Alcoholic drinks companies are fighting a Thai government plan to make graphic warning labels about alcohol risks mandatory on all bottles of beer, wine and spirits sold in the country.
The proposed labels, which would cover 30% of the surface area of each bottle, include unusually explicit warnings about the risks of alcohol misuse: One picture shows a bare-chested man grasping a woman by the hair and raising his fist to strike her, accompanied by the words, “Alcohol consumption could harm yourself, your children and your family.”
Another depicts a pair of bare feet dangling in the air after an apparent suicide, accompanied by the words “Alcohol consumption could alter consciousness and lead to mortality.” According to Brett Bivans, vice president of the International Center for Alcohol Policies, a Washington-based not-for-profit group funded by the industry, the labels “are the most extreme we’ve ever seen.”
This follows a government announcement in May 2009 of an increase in excise tax for alcoholic drinks, despite already being one of the most heavily taxed commodities in Thailand. With higher taxes reducing margins, most manufacturers have passed costs on to consumers, causing price increases across alcoholic drinks.
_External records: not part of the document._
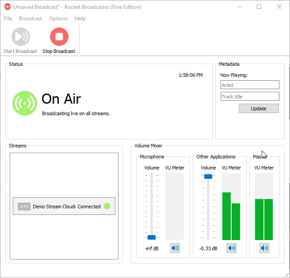This screenshot has width=290, height=278.
Task: Open the Help menu
Action: coord(80,19)
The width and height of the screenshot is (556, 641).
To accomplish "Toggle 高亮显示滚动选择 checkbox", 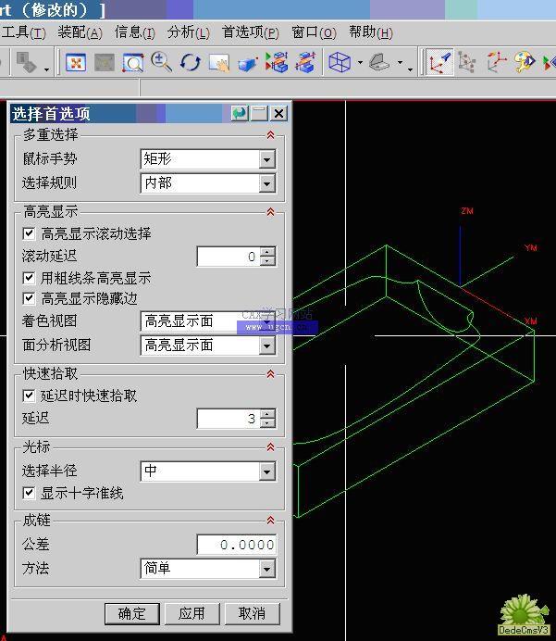I will pos(30,233).
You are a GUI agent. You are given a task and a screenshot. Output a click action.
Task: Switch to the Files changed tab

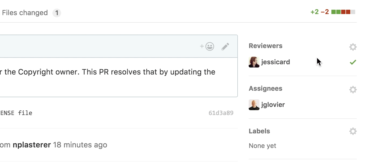[x=25, y=12]
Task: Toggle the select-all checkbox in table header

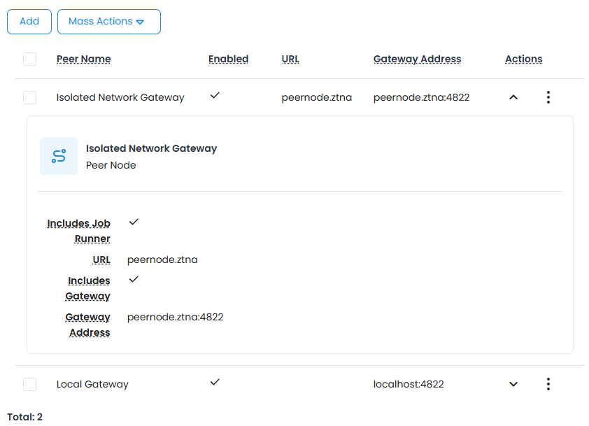Action: pyautogui.click(x=29, y=59)
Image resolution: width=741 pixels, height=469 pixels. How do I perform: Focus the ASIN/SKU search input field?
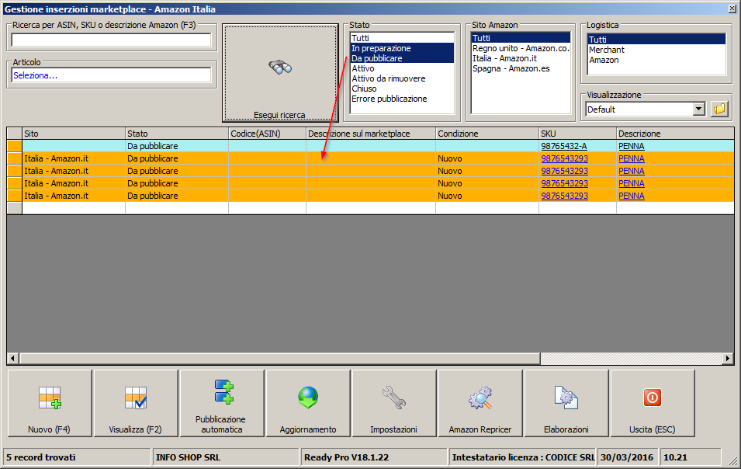(x=111, y=40)
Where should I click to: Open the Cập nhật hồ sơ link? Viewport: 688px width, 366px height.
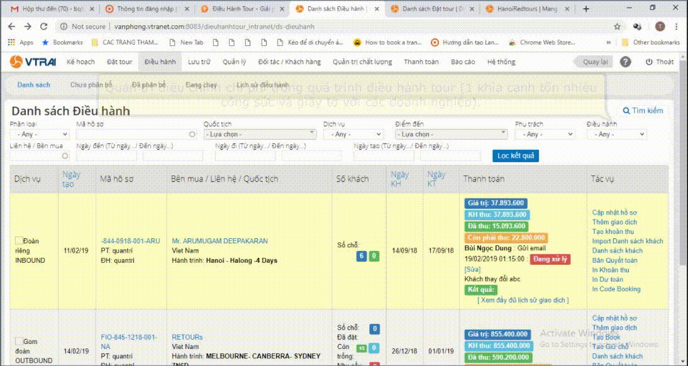pyautogui.click(x=614, y=213)
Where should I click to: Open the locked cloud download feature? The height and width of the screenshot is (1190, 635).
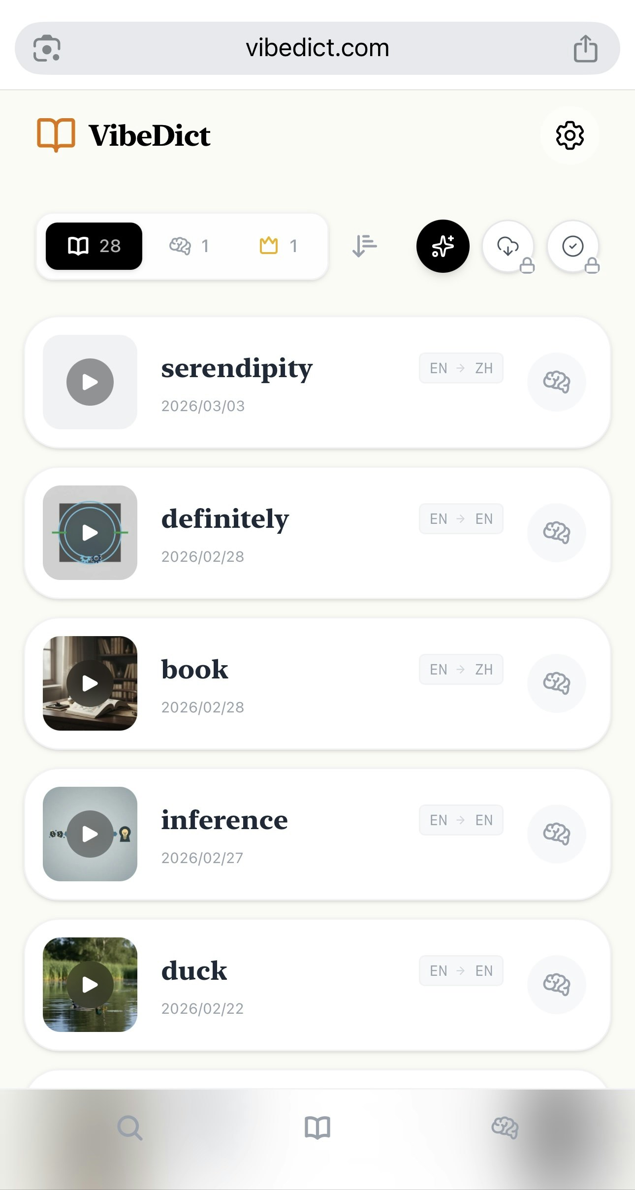(x=508, y=246)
For example, the average unit price of domestic beer increased by nearly five Bt/litres in 2009 over the previous year. The announcement resulted in distributors making beer unavailable in many locations in order to avoid retailers hoarding goods.
The increase also resulted in some consumers switching to cheaper alcoholic drinks such as sura khao, especially in mid- and low-income groups.
Meanwhile producers expand product lines and differentiate through packaging
In 2009, Thai Asia Pacific Brewery Co Ltd penetrated economy domestic lager by launching ‘Cheers X-tra’ to compete with Chang and Archa beer in metal beverage cans. The extended product line is packaged in 500ml metal beverage cans to target mass consumers in provincial areas who have lower purchasing power and prefer higher levels of alcohol.
Nonetheless, the most popular pack size of metal beverage can used in beer packaging is 330ml. Beer packaging changed to some extent when, at Thai expo centre BITEC Bangna in October 2009, Thai Beverage PCL re-launched Chang Classic, Chang Draught, and Chang Light beer with a new, modern image to appeal to a new generation of consumers and also to communicate its clearly-defined product positioning.
Local producers look to packaging as international competition increases
The country’s major players, Thai Beverage Plc and Boon Rawd Brewery Co Ltd, continued to dominate sales in 2009. Thai Beverage led with aggressive marketing campaigns.
Below-the-line marketing strategies were widely adopted by all major players in order to target specific consumer groups and thus to maintain their position, as above-the-line marketing is controlled by strict regulations.
Multinational companies’ products gained stronger brand awareness during the review period but were not able to break the stronghold of domestic companies
The competition between local and international players is expected to intensify as more international players penetrate the alcoholic drinks market. In response to the threat both Thai Beverage Plc and Boon Rawd Brewery Co Ltd are focussing on launching new products as well as re-packaging existing products to better communicate with and attract customers.
Over the forecast period, Tsingtao Marketing (Thailand) Co Ltd, owner of the Chinese beer brand, Tsingtao, is also expected to locate a factory in Thailand due to the great growth potential that the company recognises.
Economy products expected to perform best
Economy alcoholic drinks are expected to see better growth due to consumers’ lower purchasing power and the large low-income consumer base in the country. At the same time, manufacturers are seeking ways to reduce their packaging costs, such as by using thinner glass packaging or launching recycling schemes.
The leading local player, Boon Rawd Brewery Co Ltd, launched a new size of returnable beer bottle to stimulate the sales volume in the foodservice channel.
Despite decline over 2008-2009, Thailand continues to have a strong culture of drinking and Thai alcoholic drinks thus continues to be attractive to manufacturers and packagers alike.
More new products are expected to be launched during the forecast period, especially as many free-trade agreements take effect and enable more international brands to enter due to lower import tax. Alcoholic drinks packaging in Thailand is also expected to see good growth from 2010 onwards in total unit volume terms due to the expected economic recovery.